CHRONIQUES DE CONCERTS

pavillon 666 webzine metal rock TOUTES LES CHRONIQUES pavillon 666 webzine metal rock ÊTRE CHRONIQUÉ pavillon 666 webzine metal rock ÊTRE CHRONIQUEUR


ANNIHILATOR
Avec : ANNIHILATOR, The GENERALS
Date du concert : 20-10-2013
Lieu : Ninkasi Kao - Lyon [ 69 ]
Affluence : NC
Contact organisateur : http://www.base-productions.com
Interview :
 Pavillon 666 - metal rock webzine  
Date de la chronique : 21 octobre 2013 - Chroniqueur : Chart - Photographe : Chart https://www.facebook.com/chartlivephotography


Il a bien failli être annulé ce concert, ce n’est passé loin alors on ne peut que se réjouir que l’accident de bus dont a été victime le groupe lors de son passage en Espagne n’ait pas été plus grave que ça. Et puis, cette façon de continuer malgré tout, de venir jusqu’à Lyon quoiqu’il arrive témoigne assez bien de l’état d’esprit dans lequel sont ces groupes. Et pour ça, on ne peut que se réjouir de cette façon de vivre et de transmettre cette passion pour la musique. C’est donc assez conquis et enthousiaste que l’on se rend à ce concert d’ANNIHILATOR.

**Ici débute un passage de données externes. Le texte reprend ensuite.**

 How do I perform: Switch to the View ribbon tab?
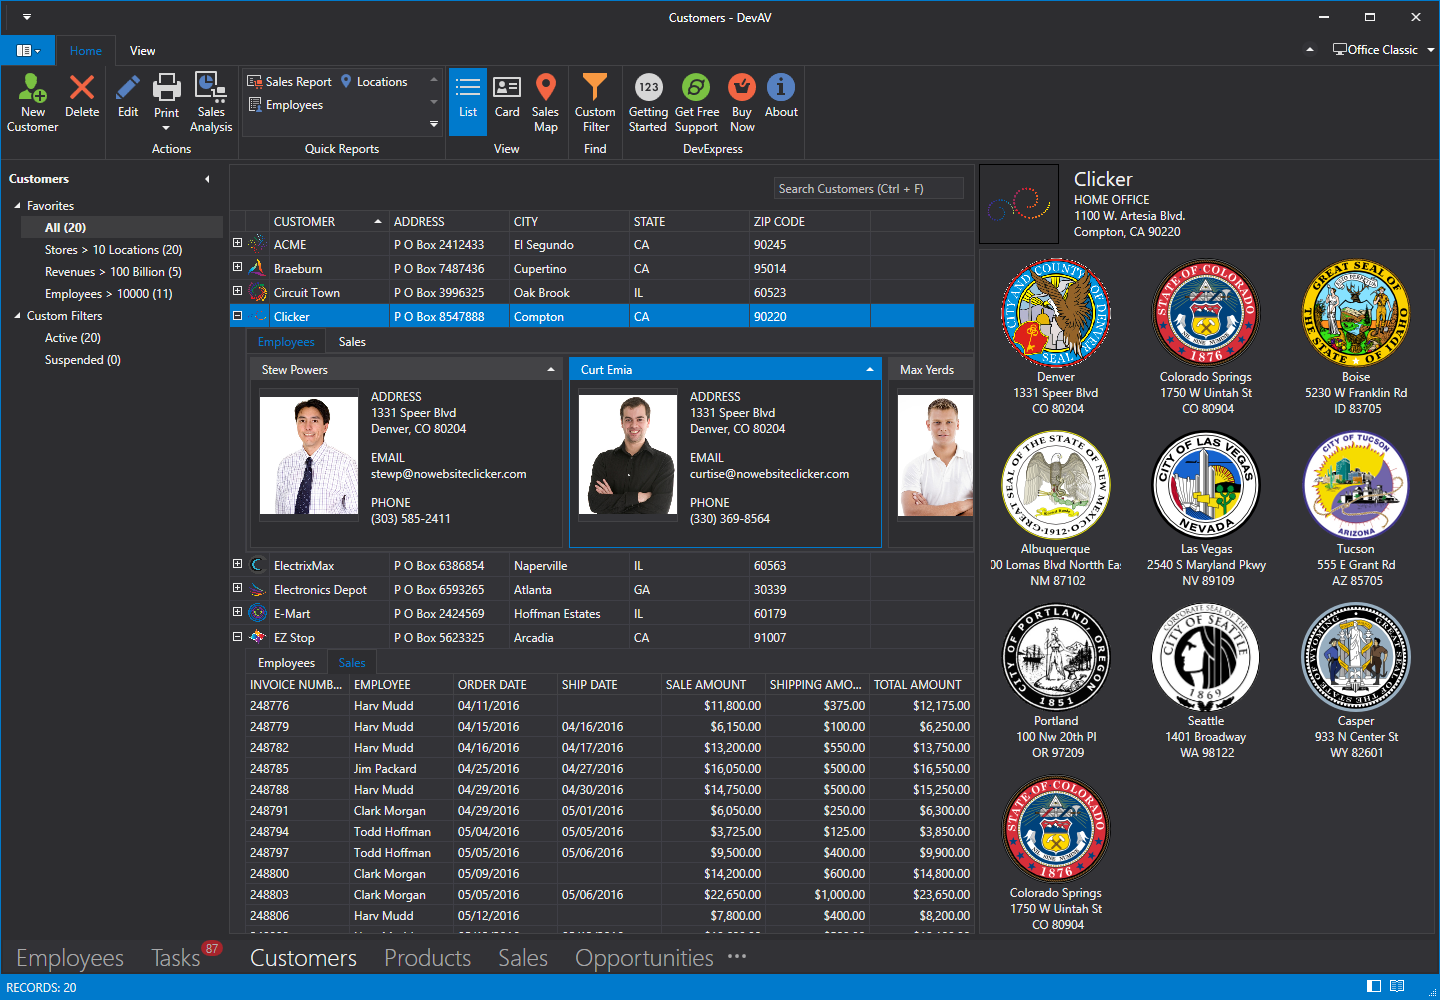tap(142, 51)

Afin d’ouvrir les hostilités, ce sont les suédois de THE GENERALS qui ont été choisis. Dans la salle, personne ne semble vraiment avoir entendu parler de ce groupe. Il s’agit donc d’une découverte pour la plus grande partie du public. L’effet est garanti. Cette formation est particulièrement efficace. THE GENERALS mélange Thrash metal et rock n’ roll avec une énergie incroyable. L’énergie sur scène est impressionnante malgré le peu de place dont dispose le groupe pour s’exprimer. Néanmoins, le potentiel est là, l’énergie et l’efficacité aussi. On souhaiterait en voir de cette trempe un peu plus souvent mais dans de meilleures conditions encore. Nul doute néanmoins qu’avec une énergie pareille ce groupe se retrouvera bientôt en tête d’affiche. Affaire à suivre donc…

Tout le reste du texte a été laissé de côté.